Today we are launching Equivac® HeV, the world’s first commercially available Hendra vaccine for horses. This breakthrough is the culmination of a scientific journey that dates back to the emergence of Hendra virus in 1994.
Although the Hendra virus “disappeared” for some ten years (with only one case reported in 1999) after it was discovered in 1994, it has recently been identified every year in Queensland with serious consequences for the health of animals and people.
For my colleagues and I working at CSIRO’s Australian Animal Health Laboratory (AAHL), in Geelong, Victoria, and overseas, these outbreaks added urgency to our research on the Hendra virus.
The initial flurry of work following the emergence of the virus led to Australian mainland flying foxes being identified as the natural reservoir host of the virus.
Research waned somewhat towards the late 1990s, when a new virus – Nipah – emerged in Peninsular Malaysia. Nipah virus was linked to outbreaks of fever and encephalitis in people, and with respiratory disease in farmed pigs.
Nipah was rapidly identified as being a close relative of the Hendra virus, and there are distinct similarities between the two. They both have the ability to lead to fatal infections in several species of animal, as well as in people. And they infect animal and human cells in a similar way.
Following the terrorist attacks on September 11, 2001, the US Congress dramatically increased the level of funding for research into countermeasures – including vaccines and antiviral drugs – for perceived potential bioterror threats, such as Nipah virus.
In collaboration with researchers of the Uniformed Services University of the Health Sciences, Maryland, we generated, in vitro, one of the Hendra and Nipah virus proteins (sG) that’s essential for infection and showed that antibodies to this protein can block virus replication.
These observations – that the G protein provoked a strong immune response in naturally occurring Hendra and Nipah virus infections, and that development of antibodies to the G protein was associated with virus clearance in infected people and animals – suggested a vaccine based on the G protein antigen may be a feasible scientific goal.
The frequency of Hendra virus incidents after 2005, particularly the Redlands outbreak of 2008 and infections at Cawarral in 2009 in which two people died following contact with infected animals, brought the desirability of a vaccine for horses more urgently into the frame.
All human infections with Hendra virus have occurred following exposure to infected horses and direct contact with their bodily fluids. We believed vaccinating horses would provide an opportunity to break the chain of virus transmission from flying foxes to horses, and then to people.
Another benefit of a horse vaccine is that the horses themselves would be protected from a devastating infection that would otherwise most likely lead to their death.

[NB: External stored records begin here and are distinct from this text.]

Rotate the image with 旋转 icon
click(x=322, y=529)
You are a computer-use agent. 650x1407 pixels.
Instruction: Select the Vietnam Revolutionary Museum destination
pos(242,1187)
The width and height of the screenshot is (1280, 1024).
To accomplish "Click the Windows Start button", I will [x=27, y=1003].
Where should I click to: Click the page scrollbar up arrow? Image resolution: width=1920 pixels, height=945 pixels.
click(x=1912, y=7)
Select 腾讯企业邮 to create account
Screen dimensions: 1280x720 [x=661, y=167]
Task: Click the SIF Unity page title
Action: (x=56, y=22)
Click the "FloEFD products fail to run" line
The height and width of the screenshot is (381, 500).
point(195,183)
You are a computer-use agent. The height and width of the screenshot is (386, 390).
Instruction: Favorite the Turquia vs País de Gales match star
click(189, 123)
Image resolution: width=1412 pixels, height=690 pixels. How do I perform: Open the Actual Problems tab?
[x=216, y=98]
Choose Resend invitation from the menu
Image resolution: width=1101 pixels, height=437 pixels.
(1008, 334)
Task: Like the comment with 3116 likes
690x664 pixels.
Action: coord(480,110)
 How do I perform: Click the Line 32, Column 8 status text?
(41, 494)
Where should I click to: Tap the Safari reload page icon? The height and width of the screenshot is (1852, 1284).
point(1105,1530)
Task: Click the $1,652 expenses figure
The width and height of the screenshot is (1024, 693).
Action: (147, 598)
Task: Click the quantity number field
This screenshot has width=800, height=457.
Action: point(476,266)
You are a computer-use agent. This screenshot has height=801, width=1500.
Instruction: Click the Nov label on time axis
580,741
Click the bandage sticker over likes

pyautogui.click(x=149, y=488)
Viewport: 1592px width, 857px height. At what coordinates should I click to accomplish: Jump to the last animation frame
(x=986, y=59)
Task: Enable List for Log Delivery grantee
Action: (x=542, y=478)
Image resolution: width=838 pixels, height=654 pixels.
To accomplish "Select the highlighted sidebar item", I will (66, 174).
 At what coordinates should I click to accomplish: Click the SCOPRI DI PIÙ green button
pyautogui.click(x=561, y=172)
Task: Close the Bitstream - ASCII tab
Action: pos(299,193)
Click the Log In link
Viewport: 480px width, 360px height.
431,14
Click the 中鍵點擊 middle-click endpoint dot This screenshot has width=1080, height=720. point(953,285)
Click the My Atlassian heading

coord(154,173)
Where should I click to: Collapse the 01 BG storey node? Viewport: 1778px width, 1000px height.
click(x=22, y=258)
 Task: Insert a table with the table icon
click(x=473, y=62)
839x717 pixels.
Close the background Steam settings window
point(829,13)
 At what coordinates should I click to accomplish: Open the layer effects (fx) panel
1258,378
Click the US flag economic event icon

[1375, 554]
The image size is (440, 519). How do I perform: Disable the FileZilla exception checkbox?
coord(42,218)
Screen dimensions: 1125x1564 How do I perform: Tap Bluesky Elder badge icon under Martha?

As part of the ongoing research into countermeasures against biological threats, we’d developed the Hendra virus sG subunit vaccine with our US collaborators and tested it under laboratory conditions. The vaccine was formulated for use with an adjuvant (a substance that enhances the body’s immune response to an antigen) to enhance its efficacy.
Various forms of this preparation were evaluated in laboratory animals, where it was found to protect them from developing disease following exposure to Nipah and Hendra viruses and to prevent virus replication.
But a major hurdle to translation of this promising research into licensing for an equine vaccine was the lack of a commercial partner. This was a problem because the equine market is comparatively small, the infection problem largely confined to one state in Australia, and the public health impact of the disease is relatively insignificant compared to other illnesses.
Then, in 2010, a child received post-exposure treatment against Hendra virus infection after coming in close contact with an infected horse. This was closely followed by Queensland and Federal government funding to support the preliminary testing of the equine Hendra virus vaccine. This, in turn, acted as the catalyst for Pfizer Animal Health – our commercial partner – to join the research team.
The sG Hendra virus vaccine was soon formulated with a proprietary adjuvant suitable for use in horses. Early studies confirmed the development of immunity in vaccinated horses, prevention of disease following exposure to the virus, as well as the absence of viral shedding. This meant there was no risk of onward transmission to people or other susceptible animals.
In 2011, while this work was being undertaken, Australia witnessed an unprecedented spike in the number of Hendra virus cases in horses, in both Queensland and New South Wales. A total of 18 cases were identified. The first reported case of Hendra virus antibody detection in a dog outside of an experimental setting was also seen that year.
Intergovernmental Hendra Virus Taskforce was formed as a result, and additional funding was provided through the National Hendra Virus Research Program to ensure that the equine Hendra virus vaccine project was able to progress as rapidly as possible.
Optimising the vaccine presented additional regulatory challenges, as did undertaking efficacy studies in horses at the highest level of laboratory biocontainment. At times, progress seemed frustratingly slow. But in reality, the availability of a vaccine to protect horses from Hendra virus infection and, in turn, prevent the exposure of people to this disease, has been swift.
The Equivac® HeV vaccine is an important step towards breaking the transmission cycle of this disease, and reducing its impact on the horse-owning community. But it’s important to ensure that we continue to protect the health of our animals and people. And to do this, we need to maintain and continue undertaking research and adding to the tools in our armoury of weapons against the deadly Hendra virus.